Gezeigter Textabschnitt:
----------

Die Demonstrationen der Bewegung 15M dezentralisieren sich meinem Eindruck nach immer mehr. Gestern Abend haben die Demonstranten, die seit dem 15. Mai die Puerta del Sol besetzt halten, durch Abstimmung beschlossen, die Sol am nächsten Sonntag zu räumen.
Ich vermute, ein gewichtiger Grund für diese Entscheidung liegt darin begründet, dass die Proteste stark studentisch geprägt sind und diese nun kaum noch Zeit haben. Hintergrund: Es gibt hier keine Semester, man zählt in Studienjahren. (Umgangssprachlich korrekt, aber „technisch” wird auch von Semestern geredet.) Ein Studienjahr beginnt im September und hört Ende Juni auf. In den meisten Studiengängen finden fast alle Prüfungen eines Studienjahres gegen Mitte bis Ende Juni statt — jetzt!. Wenn man das im Hinterkopf hat, kann man die Entscheidung wahrscheinlich nachvollziehen. Und im Juli und August sind dann besonders viele Studenten nicht mehr in Madrid oder anderen Städten, sondern bei ihren Eltern und / oder an der Küste.

----------

Zu erledigende Aufgaben:
- A) In welchem Monat beginnt laut dem Text über die Bewegung 15M ein Studienjahr, und wann endet es?
- B) Schreibe den Text über die Bewegung 15M im Anschluss an seinen letzten Satz weiter.

Auszug der Datensätze:
----------

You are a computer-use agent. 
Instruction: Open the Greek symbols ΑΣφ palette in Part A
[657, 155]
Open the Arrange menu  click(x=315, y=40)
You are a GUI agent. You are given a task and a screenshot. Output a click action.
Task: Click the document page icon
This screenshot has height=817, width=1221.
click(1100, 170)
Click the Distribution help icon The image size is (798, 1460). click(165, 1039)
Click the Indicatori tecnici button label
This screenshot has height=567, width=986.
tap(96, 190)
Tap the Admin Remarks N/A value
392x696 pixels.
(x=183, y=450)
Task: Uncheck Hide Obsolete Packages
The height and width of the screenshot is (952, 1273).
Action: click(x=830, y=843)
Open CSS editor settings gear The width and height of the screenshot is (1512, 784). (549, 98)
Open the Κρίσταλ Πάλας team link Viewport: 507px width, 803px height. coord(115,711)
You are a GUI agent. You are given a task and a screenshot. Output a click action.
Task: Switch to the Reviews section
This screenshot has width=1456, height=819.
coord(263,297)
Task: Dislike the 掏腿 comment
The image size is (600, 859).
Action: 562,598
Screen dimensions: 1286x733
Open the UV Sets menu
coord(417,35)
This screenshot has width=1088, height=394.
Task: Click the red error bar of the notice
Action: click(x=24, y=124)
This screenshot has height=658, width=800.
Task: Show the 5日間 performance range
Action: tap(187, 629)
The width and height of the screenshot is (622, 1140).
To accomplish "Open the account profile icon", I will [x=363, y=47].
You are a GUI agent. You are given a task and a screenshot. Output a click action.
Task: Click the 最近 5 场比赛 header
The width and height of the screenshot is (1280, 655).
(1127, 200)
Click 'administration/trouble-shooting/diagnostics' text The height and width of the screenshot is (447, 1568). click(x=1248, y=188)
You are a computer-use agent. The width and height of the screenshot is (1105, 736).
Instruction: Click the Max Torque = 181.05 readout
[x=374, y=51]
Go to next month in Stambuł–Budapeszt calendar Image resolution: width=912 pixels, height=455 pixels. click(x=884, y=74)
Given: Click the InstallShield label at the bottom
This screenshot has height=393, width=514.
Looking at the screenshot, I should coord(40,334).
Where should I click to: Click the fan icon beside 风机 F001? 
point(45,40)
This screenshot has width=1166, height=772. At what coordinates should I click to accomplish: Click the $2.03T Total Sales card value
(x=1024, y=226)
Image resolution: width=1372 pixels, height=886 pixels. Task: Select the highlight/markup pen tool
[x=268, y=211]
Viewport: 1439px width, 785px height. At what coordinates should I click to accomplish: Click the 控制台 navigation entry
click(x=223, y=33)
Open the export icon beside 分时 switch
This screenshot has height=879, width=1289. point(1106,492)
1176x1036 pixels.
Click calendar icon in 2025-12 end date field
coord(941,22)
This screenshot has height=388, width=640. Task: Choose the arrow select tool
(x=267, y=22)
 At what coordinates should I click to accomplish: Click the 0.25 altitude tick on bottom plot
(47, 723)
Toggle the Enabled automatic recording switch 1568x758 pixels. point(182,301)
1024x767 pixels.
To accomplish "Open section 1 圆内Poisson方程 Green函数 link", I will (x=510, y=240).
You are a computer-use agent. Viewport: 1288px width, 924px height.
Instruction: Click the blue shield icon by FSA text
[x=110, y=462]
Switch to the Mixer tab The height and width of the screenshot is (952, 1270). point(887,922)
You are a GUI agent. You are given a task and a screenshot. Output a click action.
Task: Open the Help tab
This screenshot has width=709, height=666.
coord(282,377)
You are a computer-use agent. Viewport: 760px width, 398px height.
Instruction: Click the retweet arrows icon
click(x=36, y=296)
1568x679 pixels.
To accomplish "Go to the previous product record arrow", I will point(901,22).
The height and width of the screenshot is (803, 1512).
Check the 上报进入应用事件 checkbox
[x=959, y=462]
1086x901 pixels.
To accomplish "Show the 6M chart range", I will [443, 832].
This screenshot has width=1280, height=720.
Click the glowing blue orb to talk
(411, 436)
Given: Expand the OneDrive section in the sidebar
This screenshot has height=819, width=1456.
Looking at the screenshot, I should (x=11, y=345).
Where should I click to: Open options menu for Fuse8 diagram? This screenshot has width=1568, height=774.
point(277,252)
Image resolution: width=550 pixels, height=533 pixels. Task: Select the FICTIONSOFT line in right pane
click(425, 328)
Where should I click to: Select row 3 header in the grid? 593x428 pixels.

----------

Ergebnisse der Aufgaben:
- A) Ein Studienjahr beginnt im September und endet Ende Juni.

- B)
Ich persönlich glaube aber nicht, dass dies das Ende ist. Es ist nur wahrscheinlich das Ende dieser Etappe. Die Probleme sind weiterhin alle vorhanden, die Wut vieler auf „das System”™ scheint durch die ernüchternden Wahlen vom 22. eher noch gestiegen zu sein. Die (Netz-) Strukturen und das Mobilisierungspotential werden bleiben und so halte ich es für wahrscheinlich, dass die Proteste in näherer Zukunft wieder aufflammen werden. Vielleicht schon im Herbst.
Wer sich noch ein Bild der Proteste der letzten Wochen machen will, dem empfehle ich The Spanish Protests auf TotallyCoolPix.com.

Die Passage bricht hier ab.